Il Memorandum tra Italia e Libia firmato nel 2017, che affida alla guardia costiera libica il controllo e il salvataggio in mare, ha reso la situazione ancora peggiore. Dover restare o tornare in Libia è un incubo da cui ognuno vuole sfuggire.
Lo sbarco a Malta o a Lampedusa però non è affatto la fine del viaggio e l’inizio di una nuova vita che chi parte si augura. Si resta in una condizione di simildetenzione, in un limbo in attesa che la procedura della richiesta di asilo si avvii e arrivino i documenti. Procedura che può richiedere mesi se non anni, bloccando le persone sul posto, spesso in ambienti che sono non luoghi, lontani dai centri abitati, separati dalla vita normale.
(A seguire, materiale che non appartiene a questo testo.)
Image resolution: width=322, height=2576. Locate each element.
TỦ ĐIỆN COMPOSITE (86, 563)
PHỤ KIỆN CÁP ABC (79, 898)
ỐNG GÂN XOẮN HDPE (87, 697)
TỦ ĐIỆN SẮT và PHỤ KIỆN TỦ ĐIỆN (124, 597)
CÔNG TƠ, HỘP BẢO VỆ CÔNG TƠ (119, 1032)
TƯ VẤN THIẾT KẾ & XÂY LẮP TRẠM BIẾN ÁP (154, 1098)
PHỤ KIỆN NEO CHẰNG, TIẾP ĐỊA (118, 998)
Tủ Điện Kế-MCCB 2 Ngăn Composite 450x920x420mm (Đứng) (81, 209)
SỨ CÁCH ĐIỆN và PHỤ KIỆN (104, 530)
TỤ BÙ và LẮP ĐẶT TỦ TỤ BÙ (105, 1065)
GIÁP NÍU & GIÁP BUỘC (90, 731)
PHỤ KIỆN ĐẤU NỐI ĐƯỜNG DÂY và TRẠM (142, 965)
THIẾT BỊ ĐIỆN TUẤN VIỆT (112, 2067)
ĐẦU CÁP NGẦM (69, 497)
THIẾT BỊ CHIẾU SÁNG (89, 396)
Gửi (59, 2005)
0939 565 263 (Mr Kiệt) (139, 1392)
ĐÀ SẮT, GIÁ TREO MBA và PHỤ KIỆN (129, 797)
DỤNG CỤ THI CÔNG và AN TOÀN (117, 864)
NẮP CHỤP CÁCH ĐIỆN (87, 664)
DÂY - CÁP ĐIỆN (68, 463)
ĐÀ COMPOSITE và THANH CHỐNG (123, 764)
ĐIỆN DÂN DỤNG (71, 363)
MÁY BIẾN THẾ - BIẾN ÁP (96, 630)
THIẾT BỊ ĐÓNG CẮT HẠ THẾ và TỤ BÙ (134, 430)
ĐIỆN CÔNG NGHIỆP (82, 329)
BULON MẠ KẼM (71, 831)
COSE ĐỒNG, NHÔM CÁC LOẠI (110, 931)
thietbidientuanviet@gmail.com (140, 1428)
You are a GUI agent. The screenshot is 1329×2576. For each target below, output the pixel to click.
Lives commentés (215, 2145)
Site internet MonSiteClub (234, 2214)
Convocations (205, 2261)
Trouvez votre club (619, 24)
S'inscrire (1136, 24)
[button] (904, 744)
Il concetto di frontiera è cambiato
Il concetto di frontiera è cambiato: non è più una linea di confine che si passa, diventa una condizione di vita. Per i e le migranti la frontiera è fare esperienza di uno spazio che si restringe e di un tempo che si allunga, un tempo vuoto. E questo è ancora più vero per le donne africane, che arrivano da tragitti segnati da una violenza continua che le accompagna dal momento della partenza fino all’arrivo. Qui spesso sono considerate con paternalismo o con maternalismo, come “soggetti umanitari”, potenziali vittime di tratta, oppure come elementi la cui sessualità è disturbante e va in qualche modo controllata.
Le traiettorie che portano le donne a migrare sono diverse. C’è chi fugge dalla guerra, ma anche chi scappa da un matrimonio combinato o da una famiglia violenta; c’è anche chi parte in accordo con la famiglia per creare un avamposto in un paese sicuro. È il caso di molte ragazze somale primogenite che la famiglia allontana per evitare loro di essere rapite e violentate dalle bande degli shebab. Ci sono donne che partono con i figli, altre che si ritrovano incinte dopo uno stupro.
Ogni donna, racconta Shmoll, ha una storia e una motivazione profonda che l’ha spinta a intraprendere il viaggio, difficile da incasellare nell’arbitraria suddivisione tra rifugiati e migranti economici. Tutte hanno subito traumi, sono delle sopravvissute che hanno visto morire un figlio o un’amica o amico durante il viaggio. Ma le motivazioni che spingono oggi le donne a partire non sono diverse da quelle delle donne che sono arrivate in Italia 25 o 30 anni fa dall’Africa, in genere trovando lavoro come domestiche. Quello che è cambiato sono le politiche dei paesi europei nei confronti dei migranti.
Come si vive il tempo dell’attesa?
Come si vive il tempo dell’attesa? L’autrice ha intervistato molte donne sia in Italia che a Malta, “ho cercato oltre alle loro storie anche tracce di resistenza e di autonomia; nella migrazione ci sono risorse, reti sociali e capacità di andare avanti. Ho guardato nella banalità del quotidiano, nella cura del corpo; nel sentirsi collegate al mondo grazie a internet”. Quello a cui tutte tendono è riprendere il controllo del proprio tempo, poter raggiungere gli amici e i parenti stabilitisi in paesi europei diversi da quelli di arrivo e riconquistare così il diritto alla mobilità che le regole europee precludono a chi migra.